As the tech has evolved since 2022, we've moved beyond just pairing two separate models. Depending on your hardware and memory, you might choose a different approach.

Comparison of Speculative Decoding Implementations
Method	Mechanism	Typical Speedup	Main Advantage	Trade-off
Standard Draft-Target	Two separate models (e.g., T5-small $\rightarrow$ T5-XXL)	~3x	High peak speed	Higher memory footprint
Self-Speculative	Layer-skipping within one model	~1.99x	No extra memory needed	Slower than dual-model
Speculative Speculative (SSD)	Asynchronous hardware parallelization	Up to 5x	Extreme low latency	Requires separate GPUs

For those who can't afford to load two models into VRAM, Self-Speculative Decoding is a lifesaver. Introduced at ACL 2024, it doesn't use a separate model. Instead, it selectively skips intermediate layers of the original LLM to create a "fast version" of itself for drafting. This is a plug-and-play solution that requires zero extra training. If you're pushing for the absolute lowest latency, the Saguaro implementation of Speculative Speculative Decoding (SSD) is the current gold standard. It runs the drafter and verifier on separate hardware devices asynchronously, removing the sequential bottleneck and potentially hitting 5x speedups compared to standard autoregressive methods. A GPU chip surrounded by symbols of cost savings and high-speed performance.

A GPU chip surrounded by symbols of cost savings and high-speed performance.
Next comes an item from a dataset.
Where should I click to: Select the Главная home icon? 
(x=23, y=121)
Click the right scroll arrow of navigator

Practical Implementation and Pitfalls

Setting this up isn't as simple as flipping a switch. Most developers use engines like vLLM or Text Generation Inference (TGI) to handle the heavy lifting. One of the biggest headaches is tuning the value of K (the number of draft tokens). You might think "more is better," but NVIDIA's research shows diminishing returns after K=8. If you set K too high, you spend too much time drafting tokens that are likely to be rejected, which drags down your overall throughput. Another common trap is distribution drift. Over time, if your draft model was trained on a different dataset than your target model, the "agreement" between them drops. This is why some newer frameworks, like the Draft, Verify, and Improve (DVI) system, use online learning to let the verifier "teach" the drafter in real-time, keeping them in sync.
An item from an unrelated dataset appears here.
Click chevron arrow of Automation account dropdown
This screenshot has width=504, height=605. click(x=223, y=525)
Real-World Impact on AI Costs

This isn't just a theoretical win; it's changing the economics of AI. Enterprise adoption is huge because faster inference means fewer GPU hours. AWS reported that customers using speculative decoding in Bedrock saw inference costs drop by 63%. For a real-time chat interface, a 5x speedup is the difference between a user feeling like they're talking to a human and feeling like they're waiting for a webpage to load. By reducing the time the GPU spends idling while waiting for the next token, companies can serve more users with the same amount of hardware. According to industry data, about 78% of enterprise LLM frameworks now include some form of speculative decoding in their stack.

Does speculative decoding change the quality of the AI's answer?

No. Because the verifier model (the big LLM) checks every single token proposed by the draft model, the final output is mathematically identical to what the big model would have generated on its own. There is zero quality loss.

What happens if the draft model is completely wrong?

If the verifier rejects the very first token proposed by the drafter, the system simply reverts to standard autoregressive decoding for that step. You lose a small amount of time on the failed draft, but the accuracy remains perfect.

Which GPU is best for this technique?

NVIDIA Ampere architecture or newer is generally recommended. For high-end implementations like SSD (Saguaro), having multiple GPUs is necessary to run the draft and verifier models in parallel across different devices.

Why is code generation faster than creative writing with this method?

Code is more structured and predictable. There are fewer ways to write a standard "for loop" in Python than there are ways to describe a sunset in a poem. This makes it much easier for the small draft model to guess correctly, leading to a higher acceptance rate.

Can I use this with any LLM?

Yes, but you need a compatible draft model. You can either use a separate smaller model (like TinyLlama for CodeLlama) or use self-speculative decoding, which works with the model you already have by skipping layers.